As the edges grow, the network improves: tales of uncles and bicycles

L. and I stopped by her Uncle Brian’s house this morning to drop a bouquet of peonies. I’ve known Brian for almost 30 years—we collaborated on a project soon after I moved to the Island—and if you’d told me back then that three decades hence I’d be dating his niece, I’d never have believed you. And yet here we are.

That’s the thing about dating, not unique to PEI, but here in its finest, purest form: as two networks of friends and family join, interesting coincidences are more than likely to abound. Some delightful, some awkward, some remarkable.

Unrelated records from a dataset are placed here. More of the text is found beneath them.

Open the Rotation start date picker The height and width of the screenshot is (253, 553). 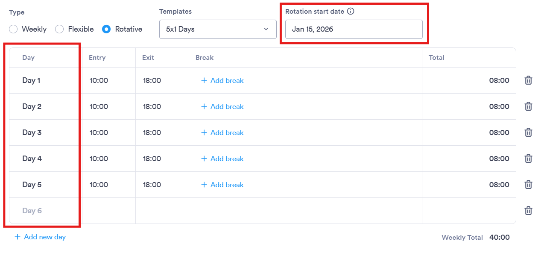pos(354,29)

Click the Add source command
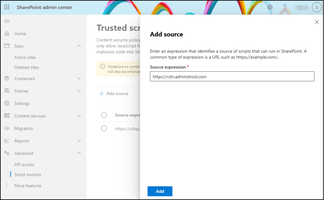click(114, 94)
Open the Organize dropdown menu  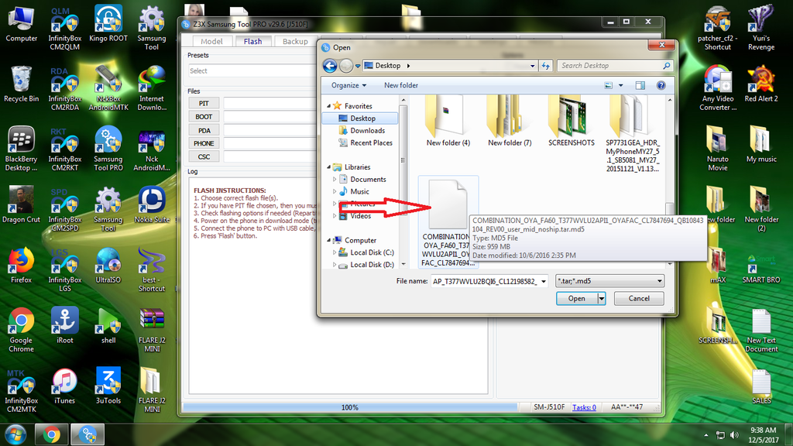tap(348, 85)
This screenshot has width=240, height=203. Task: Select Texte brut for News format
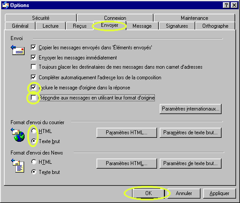(x=34, y=172)
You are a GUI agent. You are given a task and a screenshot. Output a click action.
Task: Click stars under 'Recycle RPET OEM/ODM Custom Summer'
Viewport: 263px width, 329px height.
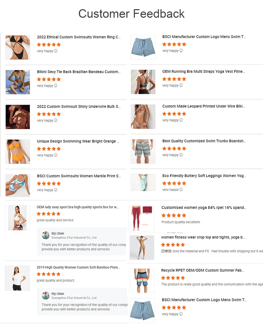pyautogui.click(x=173, y=278)
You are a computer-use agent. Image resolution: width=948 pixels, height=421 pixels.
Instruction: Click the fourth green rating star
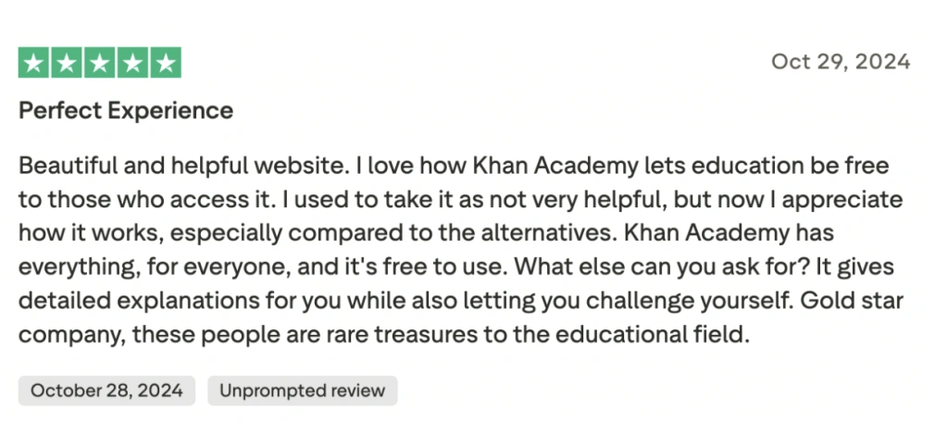pos(132,63)
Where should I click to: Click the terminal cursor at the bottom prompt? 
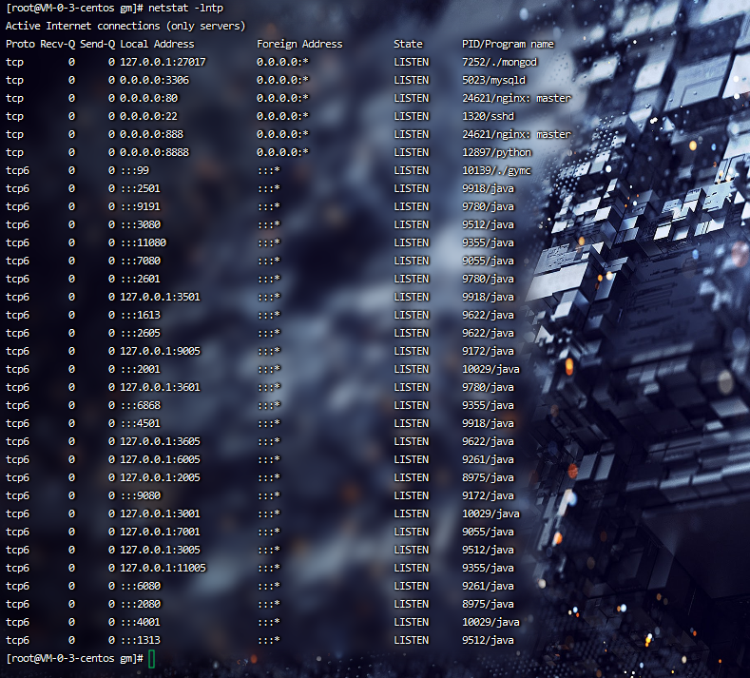coord(152,659)
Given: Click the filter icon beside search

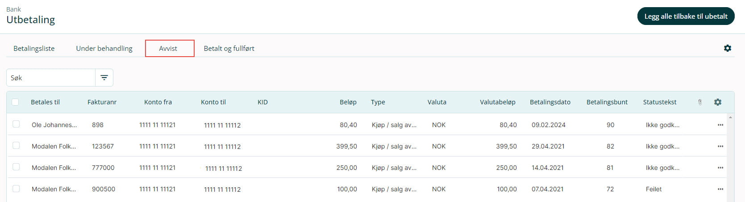Looking at the screenshot, I should click(104, 78).
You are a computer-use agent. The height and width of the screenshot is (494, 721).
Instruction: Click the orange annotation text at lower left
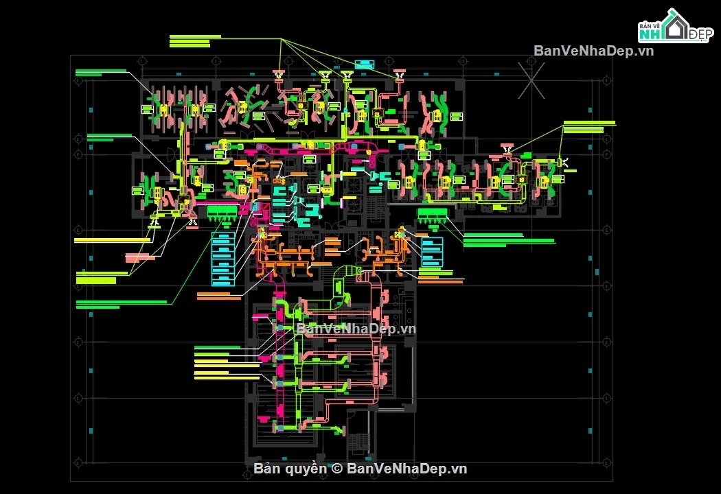tap(219, 296)
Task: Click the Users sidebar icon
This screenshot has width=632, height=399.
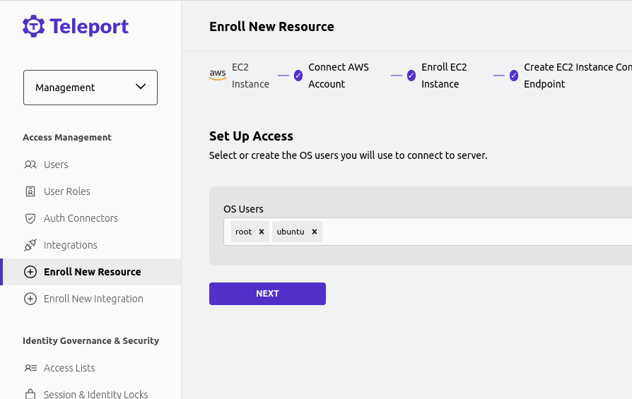Action: pyautogui.click(x=30, y=165)
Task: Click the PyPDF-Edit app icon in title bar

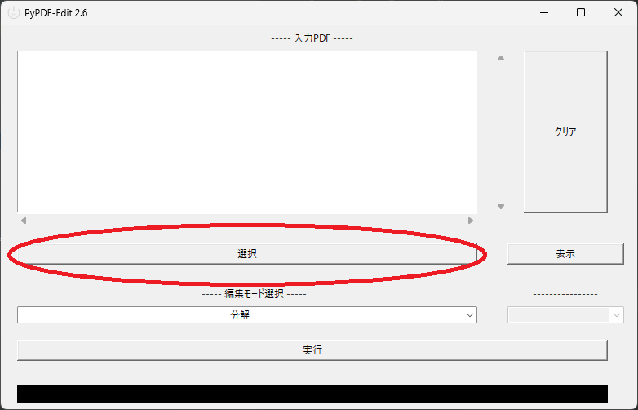Action: 14,12
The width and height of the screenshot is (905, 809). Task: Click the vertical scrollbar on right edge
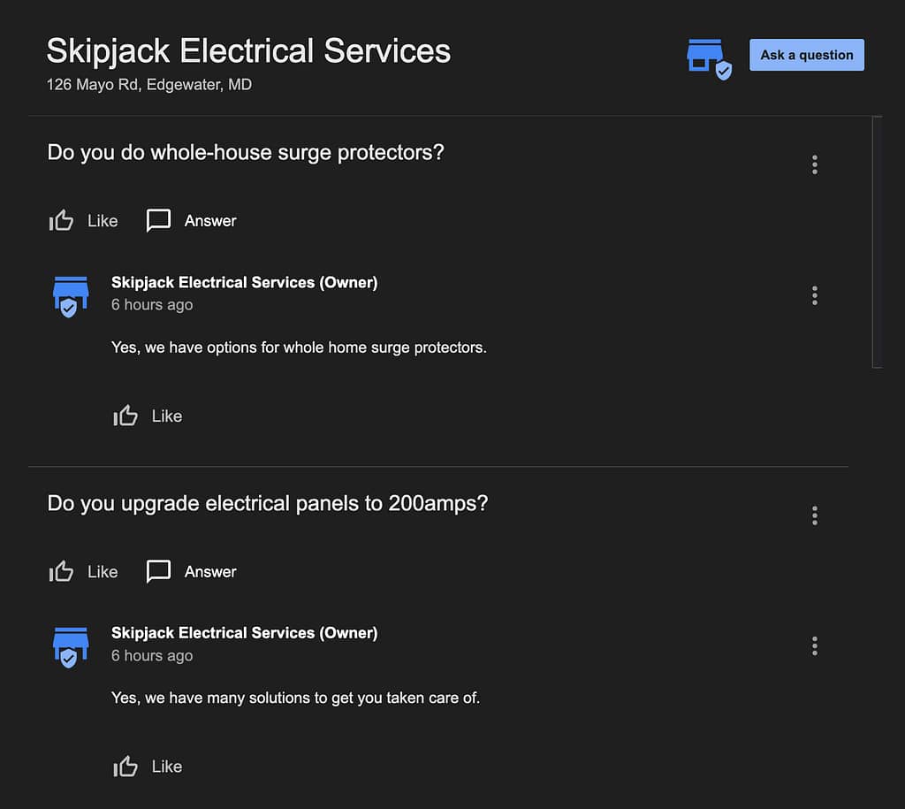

Before I met L. I’d already met her brother, and heard her sister perform. Her mother shared office space with a non-profit I chaired. Everyone in Queens County knows her father.

As the social-connection edges join the previously disconnected vertices that surround us, our network becomes stronger, more interesting, more bound together.

L. and I have been cycling a lot this week, taking my new Brompton bicycle for shakedown rides. We were on our bikes when we dropped the peonies to Brian. And, Saturday morning, we were on the outskirts of the city for an inaugural ride on the almost-open extension of the Riverside Drive active transportation path that runs from the St. Peters Road megasection, parallel to the bypass, to Brackley Point Road.

I dropped digital breadcrumbs as we cycled, and dutifully added the path extension to OpenStreetMap.

And as a relationship strengthens a community, a new cycle path joins previously disconnected parts of the city, and strengthens the community in its own way.

Edges joining vertices. It’s powerful.

When I use OsmAnd to get a cycle route from École François-Buote to Charlottetown Airport, for example, because the new cycle route is part of OpenStreetMap’s network now, that’s how I get routed: 18 minutes, 6.56 km.

Indeed it’s now possible to ride from Sobeys in Stratford all the way to the airport—and beyond—on a safe, separated, smooth active transportation path.

And when the path is extended next year all the way to Mount Edward Road, and thus the Confederation Trail, the city will grow even more connected.

It’s all rather fantastic. The paths. The uncles.